### Problem requirements
Copy everything from "In the past" down to "as ChatGPT-3.5 turbo." in the passage below on smaller language models.
╭─ Supplied passage
In the past few weeks, both OpenAI and Google have introduced smaller-scale large-language models. OpenAI’s ChatGPT-4o Mini boasts approximately 8B parameters, while Google’s Gemma 2 2B is even more compact at just 2B parameters—small enough to run on the free tier of T4 GPUs in Google Colab.
It’s exciting to see the advancement towards more lightweight models in the large language model (LLM) space. Through techniques like Knowledge Distillation, Gemma 2 2B delivers a performance that rivals models ten times its size, such as ChatGPT-3.5 turbo.
One major challenge with LLMs has been the need to send user requests to the provider’s server for processing, with responses then transmitted back to the user’s device. Despite significant efforts in privacy and security, the transmission of data poses unavoidable risks. In particular, unanonymized personal data processed in the cloud raises the risk of malicious behavior prediction and manipulation.
Apple Intelligence, released in June, offers an end-to-end solution. By prioritizing on-device processing, Apple Intelligence minimizes the need to transmit personal data over networks, thereby addressing privacy concerns head-on. While the real-world experience of Apple Intelligence remains to be seen, the growing focus on enabling powerful AI capabilities locally could be a game-changer for personal privacy in the age of LLMs.
╰─
╭─ Raw data
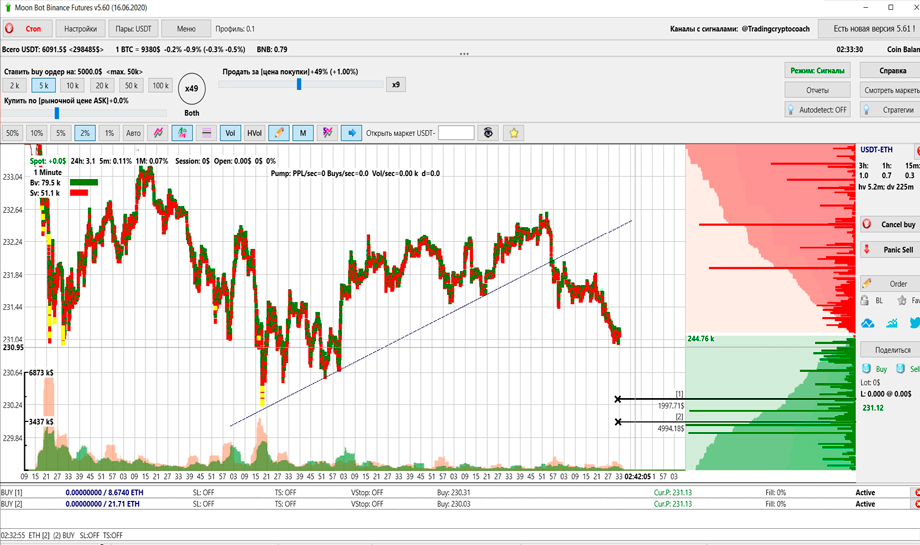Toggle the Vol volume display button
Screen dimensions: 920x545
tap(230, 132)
╰─
╭─ Raw data
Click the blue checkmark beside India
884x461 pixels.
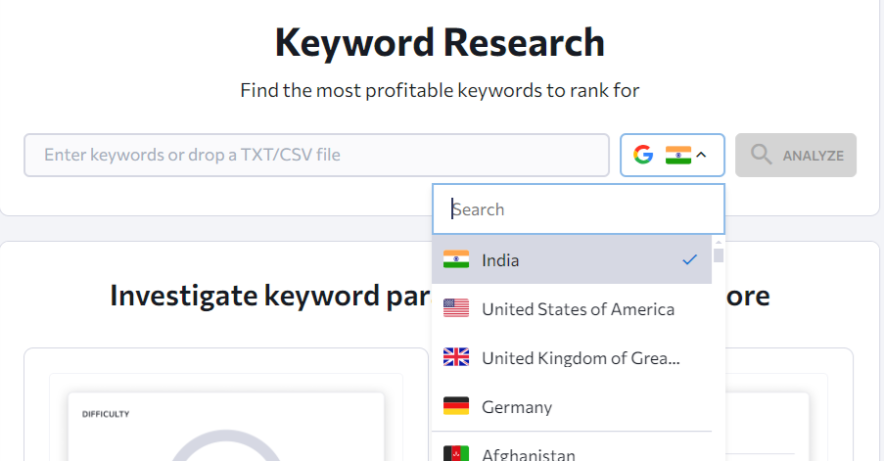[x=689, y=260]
╰─
### Response box
In the past few weeks, both OpenAI and Google have introduced smaller-scale large-language models. OpenAI’s ChatGPT-4o Mini boasts approximately 8B parameters, while Google’s Gemma 2 2B is even more compact at just 2B parameters—small enough to run on the free tier of T4 GPUs in Google Colab.
It’s exciting to see the advancement towards more lightweight models in the large language model (LLM) space. Through techniques like Knowledge Distillation, Gemma 2 2B delivers a performance that rivals models ten times its size, such as ChatGPT-3.5 turbo.